In any case, one thing is clear for Xavier Alameda-Pineda: “I believe it’s neither possible nor desirable to replace humans by robots.”It is more a matter of complementarity, and of taking advantage of what the social robot can provide, i.e., the ability to carry out repetitive tasks with a constant level of quality and a lack of judgement which can reassure users.
Ethics and acceptability
To supervise the research being led by the SPRING consortium, a strict ethical framework based on existing recommendations and directives was put in place. Approved by the competent bodies (CPP, CNIL, etc.), it ensures the protection of subjects involved in the hospital trials.
At the same time, Etienne Berger, who is responsible for monitoring these issues for SPRING, is leading a study on the ground to assessthe acceptability of the robot by various service stakeholders (users and accompanying persons, medical and administrative staff) and to measure the organisational impact of the robot on the running of the service.

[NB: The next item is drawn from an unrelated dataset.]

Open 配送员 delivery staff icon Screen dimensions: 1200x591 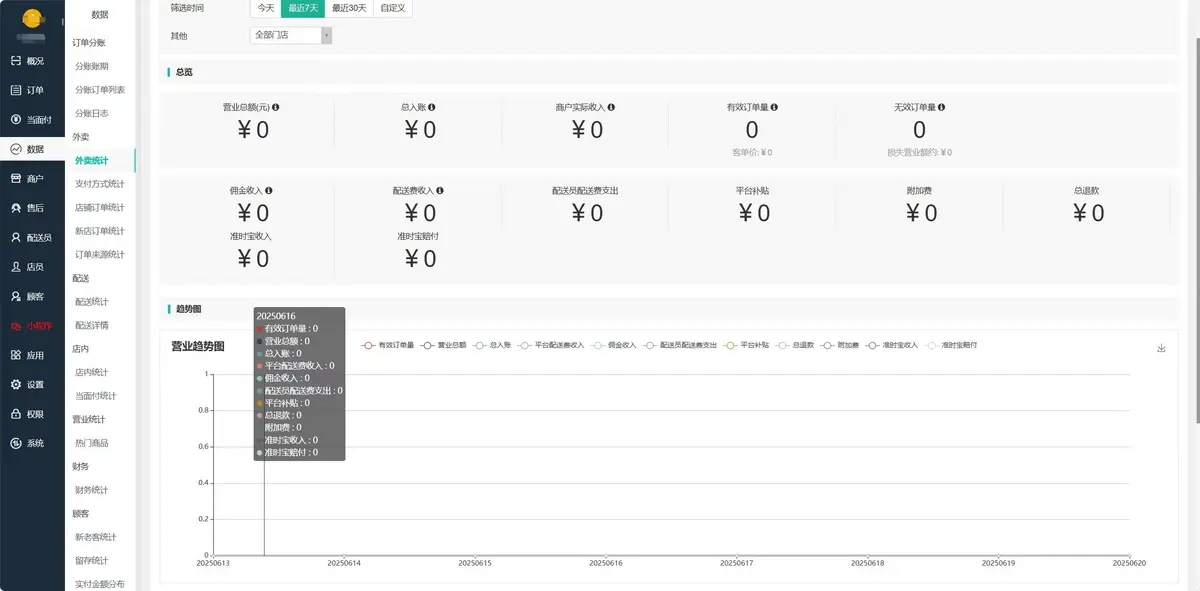tap(16, 238)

Beyond the protection of personal data (in particular, medical data), this project raises questions with regard to the management of psycho-social effects of the robot on the various stakeholders of the hospital service (patients and accompanying persons, medical and administrative staff). According to the researcher, the watchword is “to anticipate risk situations and take the vulnerability of users into account.” Initial surveys in the field reveal a mixture of apprehension and expectation among future users, in addition to curiosity and pragmatism. The implementation of these new forms of gerontechnology would appear to be inevitable.